The proposal asks support at Board level for this scheme to be submitted to the Federal Government by organizations including Association of Independent Record Labels (AIR), Music Managers Forum (MMF), Australian Music Retailers Association (AMRA), Musicians Union, Music Council of Australia (MCA), Australian Music Radio Airplay Project (AMRAP), Community Broadcasters Association (CBAA), songwriter associations, state-based music peak bodies & genre based organisations (folk, country, jazz, Christian, etc.) Replies will be passed on to relevant Ministers & government departments

“It’s time consumers are legally granted the right to make personal copies of music for backup of original CDs, making their own personal CD or digital music player compilations, making tapes for their car or recording songs from older vinyl albums—all of which are presently prohibited under the law.” Tripp explains. “They can’t play CDs on a computer to transfer them to iPod, other digital music players, recordable CDs, DVDs or cassette. It requires a Copyright Act change to finally make this legal.”

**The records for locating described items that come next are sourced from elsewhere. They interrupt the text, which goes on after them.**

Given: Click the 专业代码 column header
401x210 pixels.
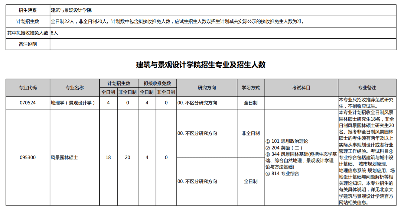Looking at the screenshot, I should (x=28, y=88).
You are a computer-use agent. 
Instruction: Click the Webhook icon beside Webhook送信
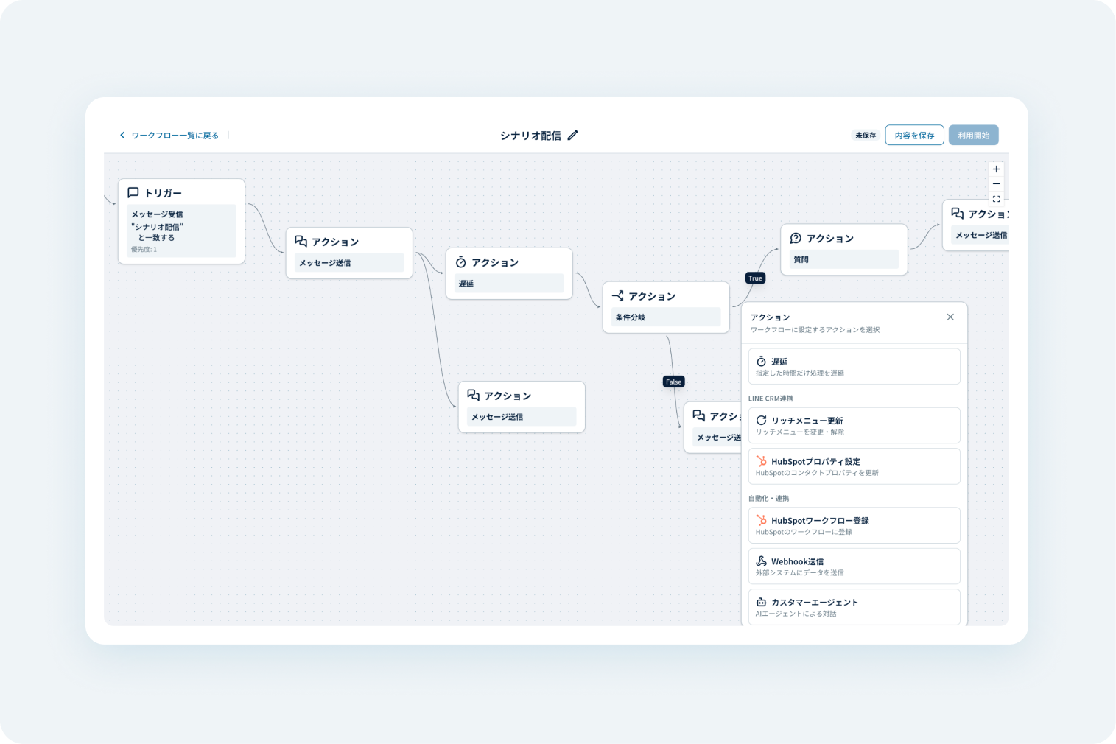(762, 561)
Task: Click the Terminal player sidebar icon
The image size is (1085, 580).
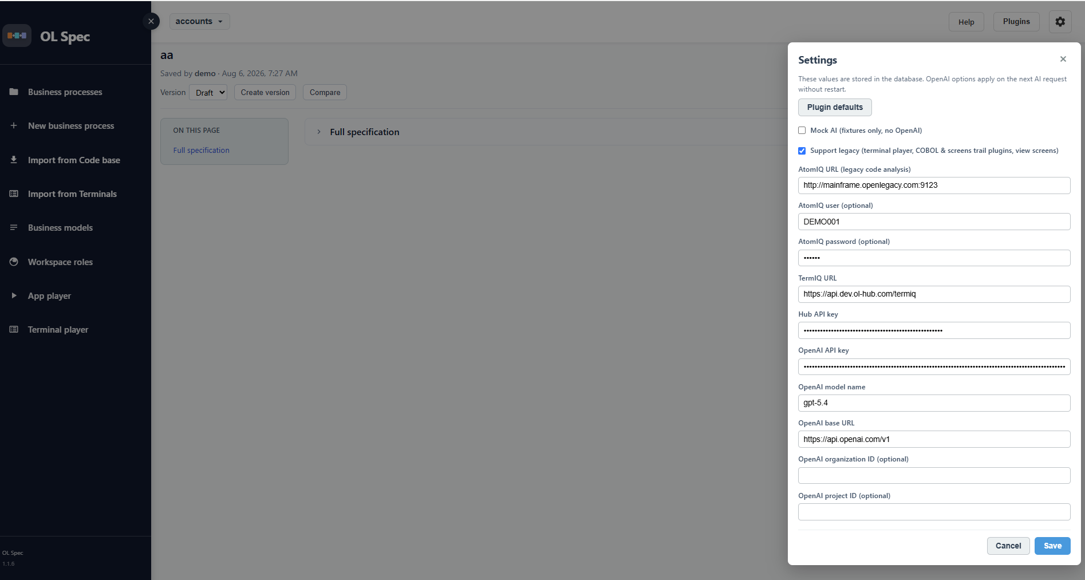Action: pos(14,329)
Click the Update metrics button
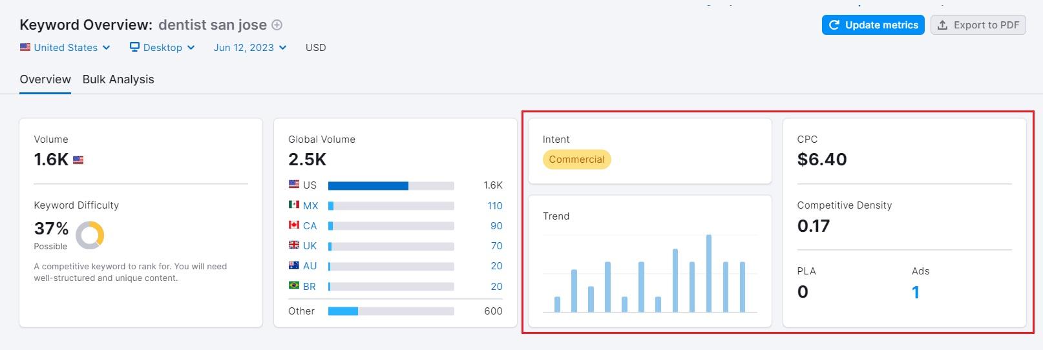The height and width of the screenshot is (350, 1043). click(873, 25)
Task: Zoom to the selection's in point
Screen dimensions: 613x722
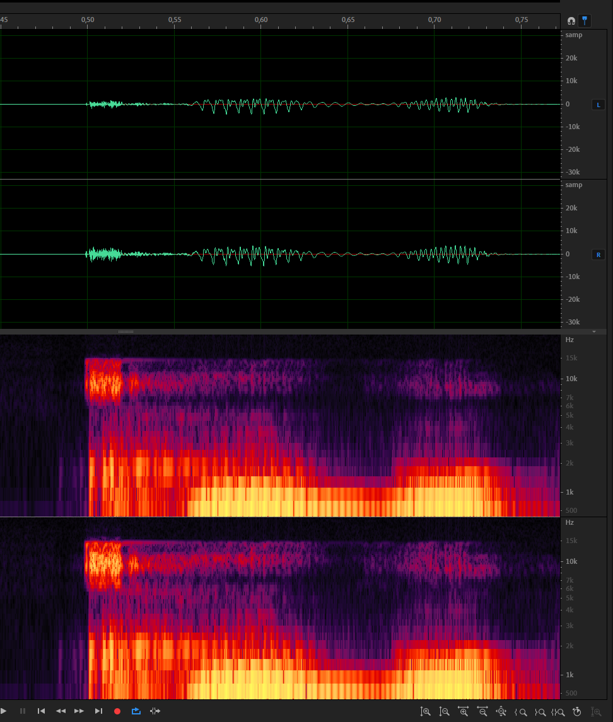Action: pos(521,712)
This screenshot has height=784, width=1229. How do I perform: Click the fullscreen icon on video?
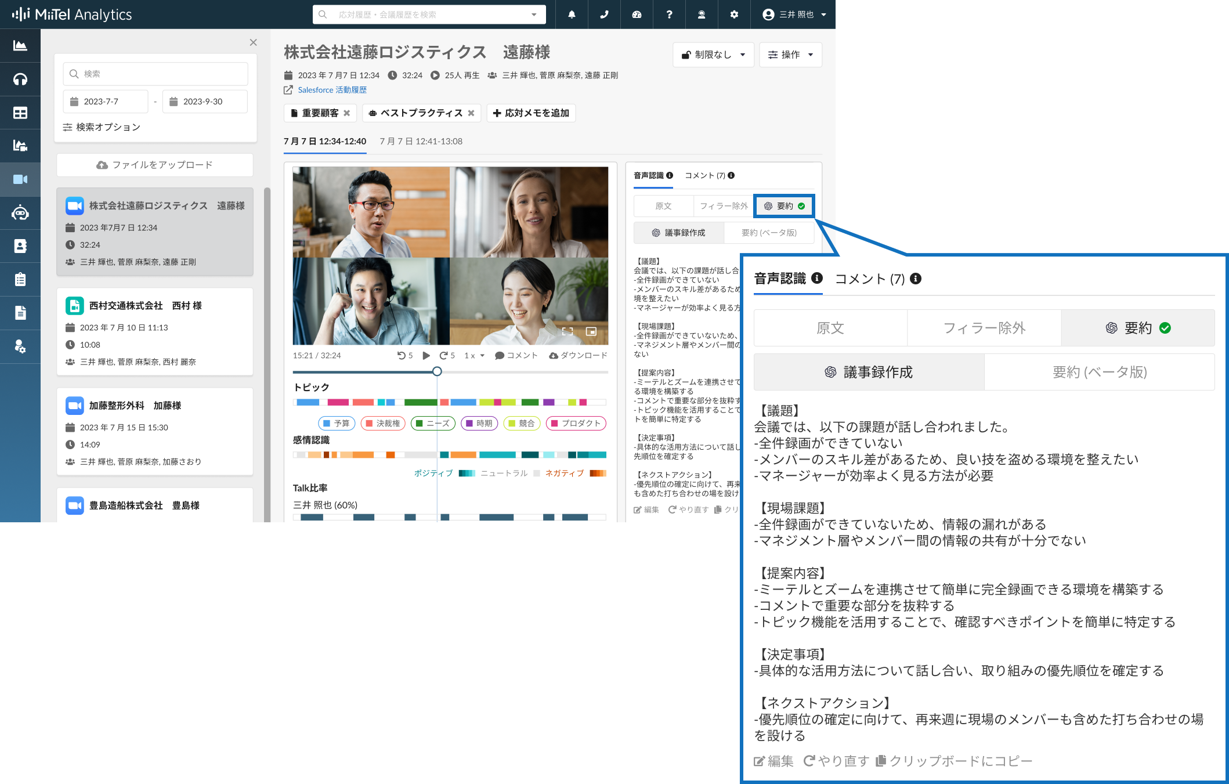point(567,331)

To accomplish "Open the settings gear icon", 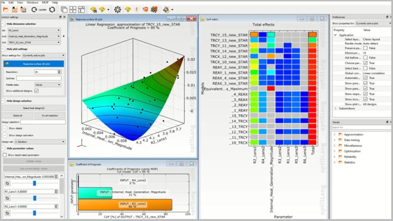I will [x=117, y=9].
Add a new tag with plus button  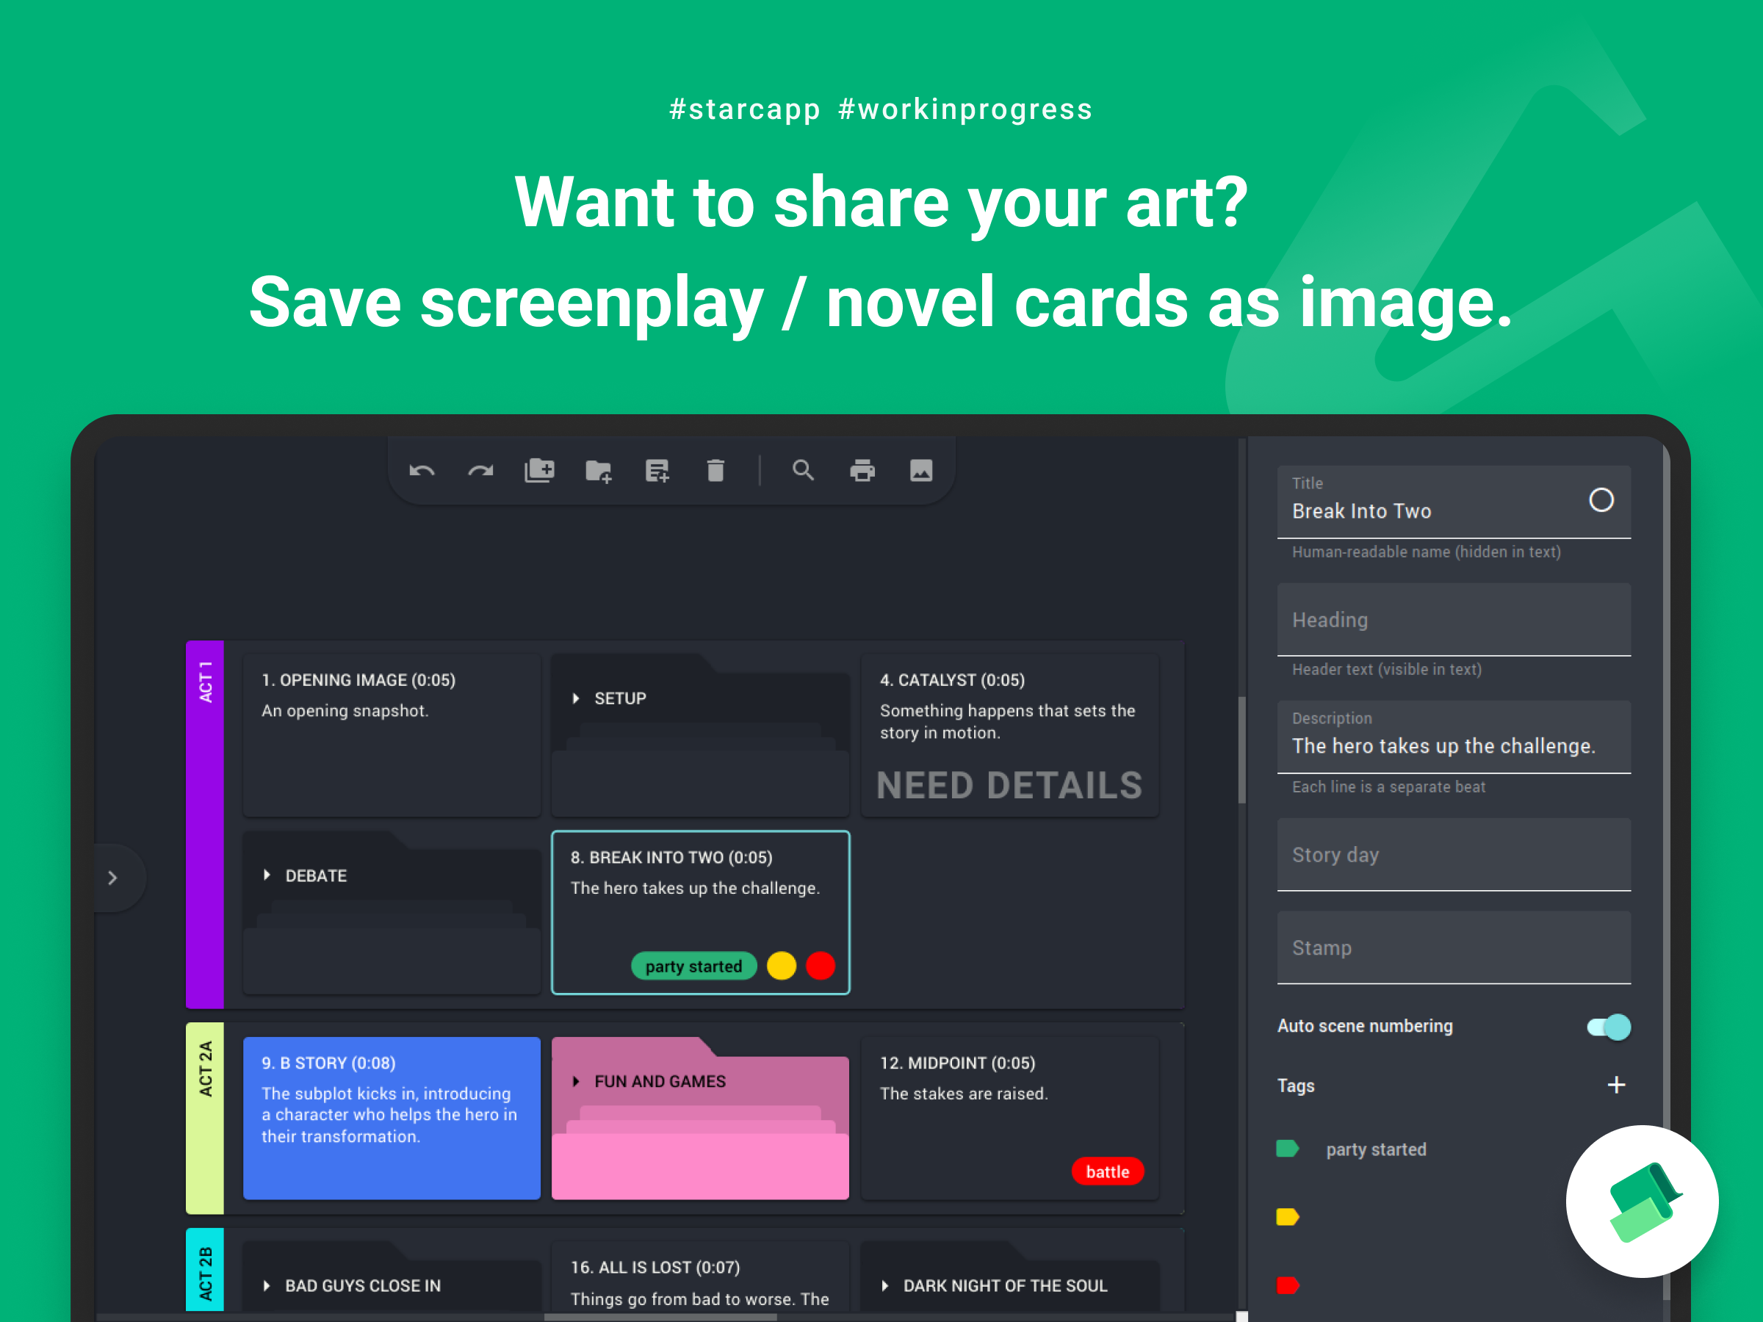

The tradeoff is to reimburse recording artists & songwriters for the right to copy by a minor levy on blank recording media as well as on digital players—which operates most successfully in Canada as well as 25 other G-7 or European Union countries. This way of compensating music creators and their investors--typically record labels & publishers—has already been proposed in 2003 by the songwriters’ Australasian Performing Right Association (APRA) and Screenrights which are key collection societies. It is no secret that the Australian Record Industry Association (ARIA)—the trade association primarily representing multinational record labels—is vehemently opposed to this progressive, innovative program.

Tripp continues, “This scheme would not permit unlawful copying of music nor music theft as ARIA contends. It would actually benefit consumers who buy music—the ones who support the music industry by paying for CDs—and benefit artists and songwriters who are at the bottom of the music food chain. It’s ludicrous that it is illegal to archive songs or albums on vinyl, copy cassettes or even consolidate songs into an iPod under present law, even more criminal that the major record companies would want to deny this basic right of ‘Fair Use’ which is so common in other civilized countries.”

“As an example, the Canadian model in law since 1998 (info at, collected over A$30 million in 2002 and estimated A$40 million in 2003—66% to songwriters, 19% to performers and 15% to music makers. There are also exemptions to the levy for legitimate non-music use plus having the levy at wholesale level to prevent retailers abusing it or overcharging. It works as a win/win plan.”

Tripp, who has conducted meetings in Canberra with Parliamentarians and senior bureaucrats, intends to take the responses to government and lobby further for the changes to be implemented. “I’m serving as an unpaid lobbyist for this cause for the two ends of the music industry who get screwed—consumers and creators.” Tripp concludes. “While ARIA contracts a $20,000 a month lobbyist to hustle its party line to politicians, I hope the entire industry can make its voice heard independently & progressively.”